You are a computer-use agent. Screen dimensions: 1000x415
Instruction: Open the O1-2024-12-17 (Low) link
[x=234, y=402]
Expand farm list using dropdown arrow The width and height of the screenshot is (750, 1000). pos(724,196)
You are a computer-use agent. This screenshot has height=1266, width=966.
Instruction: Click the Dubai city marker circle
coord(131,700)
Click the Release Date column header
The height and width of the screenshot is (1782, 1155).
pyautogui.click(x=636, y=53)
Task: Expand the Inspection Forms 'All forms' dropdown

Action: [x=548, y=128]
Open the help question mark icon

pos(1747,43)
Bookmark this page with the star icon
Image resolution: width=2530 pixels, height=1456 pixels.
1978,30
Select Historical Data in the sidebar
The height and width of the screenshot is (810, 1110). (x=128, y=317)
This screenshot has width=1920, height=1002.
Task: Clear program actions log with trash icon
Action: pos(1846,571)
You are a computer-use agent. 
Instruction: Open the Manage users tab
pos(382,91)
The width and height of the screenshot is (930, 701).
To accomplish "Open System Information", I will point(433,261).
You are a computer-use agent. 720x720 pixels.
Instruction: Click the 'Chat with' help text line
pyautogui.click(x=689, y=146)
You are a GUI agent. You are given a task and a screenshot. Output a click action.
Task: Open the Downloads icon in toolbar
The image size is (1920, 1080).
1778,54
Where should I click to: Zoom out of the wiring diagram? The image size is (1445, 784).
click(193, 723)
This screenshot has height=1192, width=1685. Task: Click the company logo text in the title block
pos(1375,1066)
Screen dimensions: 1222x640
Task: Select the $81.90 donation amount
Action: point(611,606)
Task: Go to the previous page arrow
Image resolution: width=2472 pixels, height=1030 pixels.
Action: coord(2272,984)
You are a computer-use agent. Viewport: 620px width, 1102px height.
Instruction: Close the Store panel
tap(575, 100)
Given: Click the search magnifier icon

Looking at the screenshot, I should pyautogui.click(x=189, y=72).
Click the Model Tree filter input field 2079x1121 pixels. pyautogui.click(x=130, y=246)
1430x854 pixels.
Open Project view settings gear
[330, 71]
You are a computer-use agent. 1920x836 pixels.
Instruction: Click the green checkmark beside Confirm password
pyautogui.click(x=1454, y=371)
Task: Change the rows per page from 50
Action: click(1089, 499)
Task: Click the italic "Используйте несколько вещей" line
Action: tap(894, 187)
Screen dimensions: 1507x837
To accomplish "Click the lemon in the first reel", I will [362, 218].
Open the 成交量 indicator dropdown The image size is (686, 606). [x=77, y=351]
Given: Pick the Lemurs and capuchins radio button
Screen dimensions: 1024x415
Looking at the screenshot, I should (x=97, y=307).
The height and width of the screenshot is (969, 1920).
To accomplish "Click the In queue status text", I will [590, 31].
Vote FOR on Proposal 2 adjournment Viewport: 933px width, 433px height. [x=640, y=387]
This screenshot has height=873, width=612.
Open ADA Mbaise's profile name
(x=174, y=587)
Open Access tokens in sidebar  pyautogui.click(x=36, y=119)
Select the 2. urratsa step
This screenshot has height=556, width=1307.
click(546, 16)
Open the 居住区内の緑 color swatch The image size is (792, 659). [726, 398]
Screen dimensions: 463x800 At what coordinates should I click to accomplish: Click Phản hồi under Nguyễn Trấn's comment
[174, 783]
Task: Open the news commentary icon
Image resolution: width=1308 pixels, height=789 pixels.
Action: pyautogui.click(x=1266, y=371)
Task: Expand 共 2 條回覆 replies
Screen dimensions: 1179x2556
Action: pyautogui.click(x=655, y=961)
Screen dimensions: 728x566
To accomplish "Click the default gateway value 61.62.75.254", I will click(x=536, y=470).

________________________

WRITTEN TASK
Lay out every line of the records above as a numbered list, omitting any blank lines.

TASK ANSWER
1. You are a computer-use agent. Screen dimensions: 1000x415
2. Instruction: Open the O1-2024-12-17 (Low) link
3. [x=234, y=402]
4. Expand farm list using dropdown arrow The width and height of the screenshot is (750, 1000). pos(724,196)
5. You are a computer-use agent. This screenshot has height=1266, width=966.
6. Instruction: Click the Dubai city marker circle
7. coord(131,700)
8. Click the Release Date column header
9. The height and width of the screenshot is (1782, 1155).
10. pyautogui.click(x=636, y=53)
11. Task: Expand the Inspection Forms 'All forms' dropdown
12. Action: [x=548, y=128]
13. Open the help question mark icon
14. pos(1747,43)
15. Bookmark this page with the star icon
16. Image resolution: width=2530 pixels, height=1456 pixels.
17. 1978,30
18. Select Historical Data in the sidebar
19. The height and width of the screenshot is (810, 1110). (x=128, y=317)
20. This screenshot has width=1920, height=1002.
21. Task: Clear program actions log with trash icon
22. Action: pos(1846,571)
23. You are a computer-use agent. 
24. Instruction: Open the Manage users tab
25. pos(382,91)
26. The width and height of the screenshot is (930, 701).
27. To accomplish "Open System Information", I will point(433,261).
28. You are a computer-use agent. 720x720 pixels.
29. Instruction: Click the 'Chat with' help text line
30. pyautogui.click(x=689, y=146)
31. You are a GUI agent. You are given a task and a screenshot. Output a click action.
32. Task: Open the Downloads icon in toolbar
33. The image size is (1920, 1080).
34. 1778,54
35. Where should I click to: Zoom out of the wiring diagram? The image size is (1445, 784).
36. click(193, 723)
37. This screenshot has height=1192, width=1685. Task: Click the company logo text in the title block
38. pos(1375,1066)
39. Screen dimensions: 1222x640
40. Task: Select the $81.90 donation amount
41. Action: point(611,606)
42. Task: Go to the previous page arrow
43. Image resolution: width=2472 pixels, height=1030 pixels.
44. Action: coord(2272,984)
45. You are a computer-use agent. Viewport: 620px width, 1102px height.
46. Instruction: Close the Store panel
47. tap(575, 100)
48. Given: Click the search magnifier icon
49. Looking at the screenshot, I should pyautogui.click(x=189, y=72).
50. Click the Model Tree filter input field 2079x1121 pixels. pyautogui.click(x=130, y=246)
51. 1430x854 pixels.
52. Open Project view settings gear
53. [330, 71]
54. You are a computer-use agent. 1920x836 pixels.
55. Instruction: Click the green checkmark beside Confirm password
56. pyautogui.click(x=1454, y=371)
57. Task: Change the rows per page from 50
58. Action: click(1089, 499)
59. Task: Click the italic "Используйте несколько вещей" line
60. Action: tap(894, 187)
61. Screen dimensions: 1507x837
62. To accomplish "Click the lemon in the first reel", I will [362, 218].
63. Open the 成交量 indicator dropdown The image size is (686, 606). [x=77, y=351]
64. Given: Pick the Lemurs and capuchins radio button
65. Screen dimensions: 1024x415
66. Looking at the screenshot, I should (x=97, y=307).
67. The height and width of the screenshot is (969, 1920).
68. To accomplish "Click the In queue status text", I will [590, 31].
69. Vote FOR on Proposal 2 adjournment Viewport: 933px width, 433px height. [x=640, y=387]
70. This screenshot has height=873, width=612.
71. Open ADA Mbaise's profile name
72. (x=174, y=587)
73. Open Access tokens in sidebar  pyautogui.click(x=36, y=119)
74. Select the 2. urratsa step
75. This screenshot has height=556, width=1307.
76. click(546, 16)
77. Open the 居住区内の緑 color swatch The image size is (792, 659). [726, 398]
78. Screen dimensions: 463x800 At what coordinates should I click to accomplish: Click Phản hồi under Nguyễn Trấn's comment
79. [174, 783]
80. Task: Open the news commentary icon
81. Image resolution: width=1308 pixels, height=789 pixels.
82. Action: pyautogui.click(x=1266, y=371)
83. Task: Expand 共 2 條回覆 replies
84. Screen dimensions: 1179x2556
85. Action: pyautogui.click(x=655, y=961)
86. Screen dimensions: 728x566
87. To accomplish "Click the default gateway value 61.62.75.254", I will click(x=536, y=470).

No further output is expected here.